A new report from MasterCard indicates that mobile devices and prepaid cards may drive financial inclusion in underserved and underbanked communities across India, Indonesia, Vietnam, the Philippines, Egypt and Nigeria.
The study examined excluded and underserved communities, which, according to MasterCard, are most likely to be people ages 28 to 41, on average. Most people who are considered to be financially excluded and underserved have secondary education and a job, and the average monthly household income ranges from $200-$500.

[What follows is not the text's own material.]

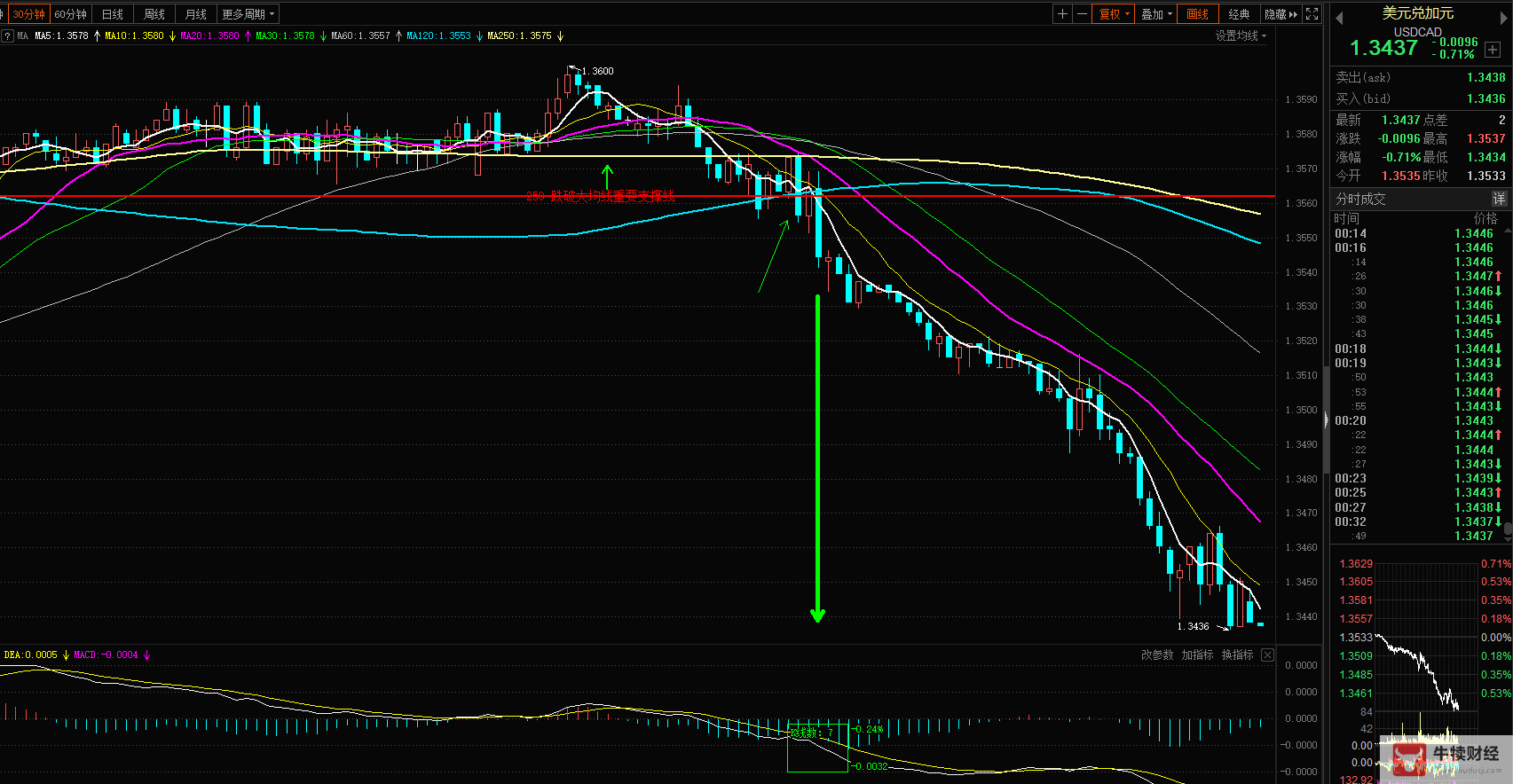The width and height of the screenshot is (1513, 784).
Task: Toggle the 画线 drawing mode
Action: click(1197, 14)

“Understanding the needs and attitudes of these consumers has provided us with important insights,” MasterCard Southeast Asia President Matthew Driver said. “For example, the financially excluded or underserved in urban centers are reasonably well educated and largely employed, so inclusion efforts in cities should be primarily focused on building more relevant, lower cost products and services rather than basic financial literacy. This means that with the right approach there is huge immediate potential in such environments to bring many people into the financial system.”
According to the study, most people in underserved communities have heard of prepaid cards, but less than five percent across all markets use them. The study also showed that while a majority of the communities surveyed had access to a mobile telephone, the devices were generally standard phones and lacked smartphone capabilities.

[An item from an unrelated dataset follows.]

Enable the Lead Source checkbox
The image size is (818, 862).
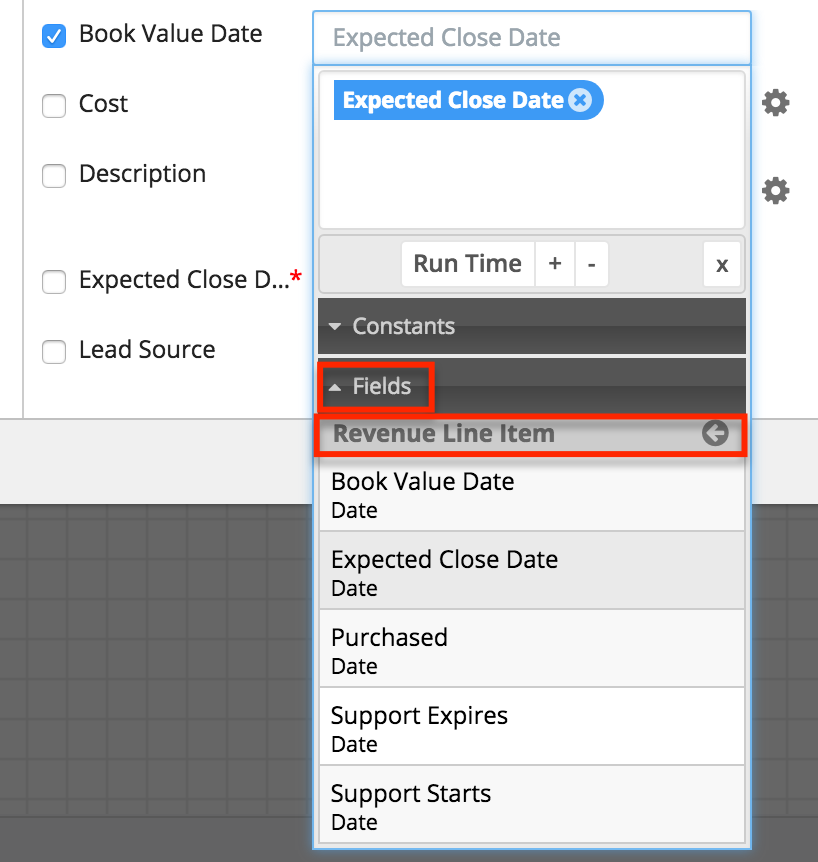click(54, 352)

Driver said, however, that the combined use of prepaid and mobile phones may drive financial inclusion as an entry point to the financial system.

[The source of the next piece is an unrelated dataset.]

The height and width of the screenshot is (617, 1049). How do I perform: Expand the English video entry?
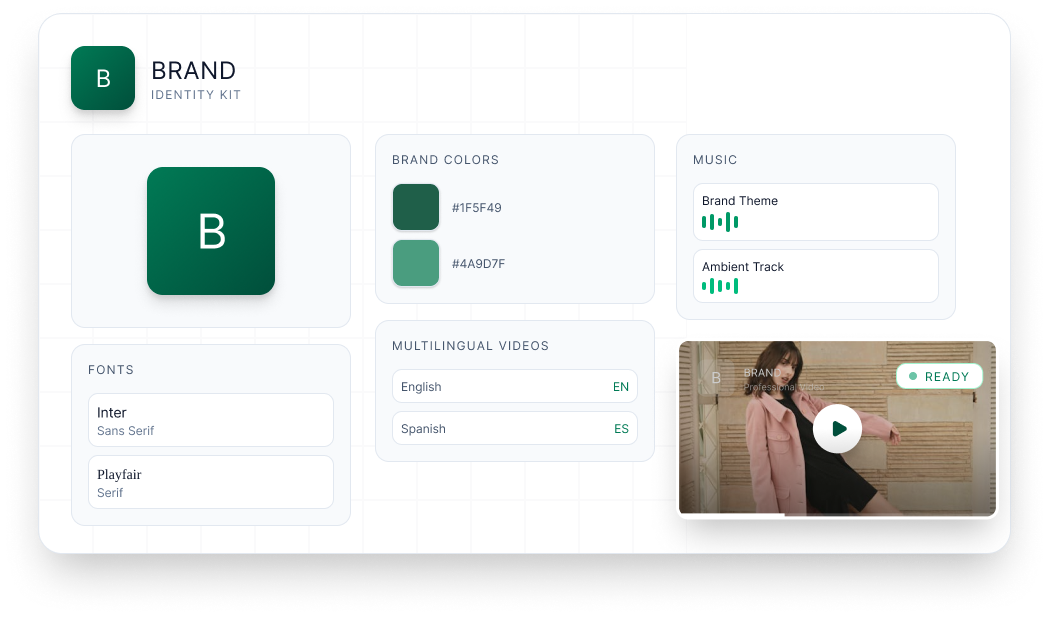(514, 386)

“The high use of mobile phones in these emerging markets also creates an opportunity to drive financial inclusion,” Driver said. “We believe that a prepaid card linked to the mobile phone account can provide a simple entry point into the financial system and bridge the gap between the formal financial services sector and the millions of underserved or unbanked individuals, especially when combined with services such as bill payment and P2P capabilities. The key is providing relevant services with high convenience and low cost that empower them to change their lives for the better.”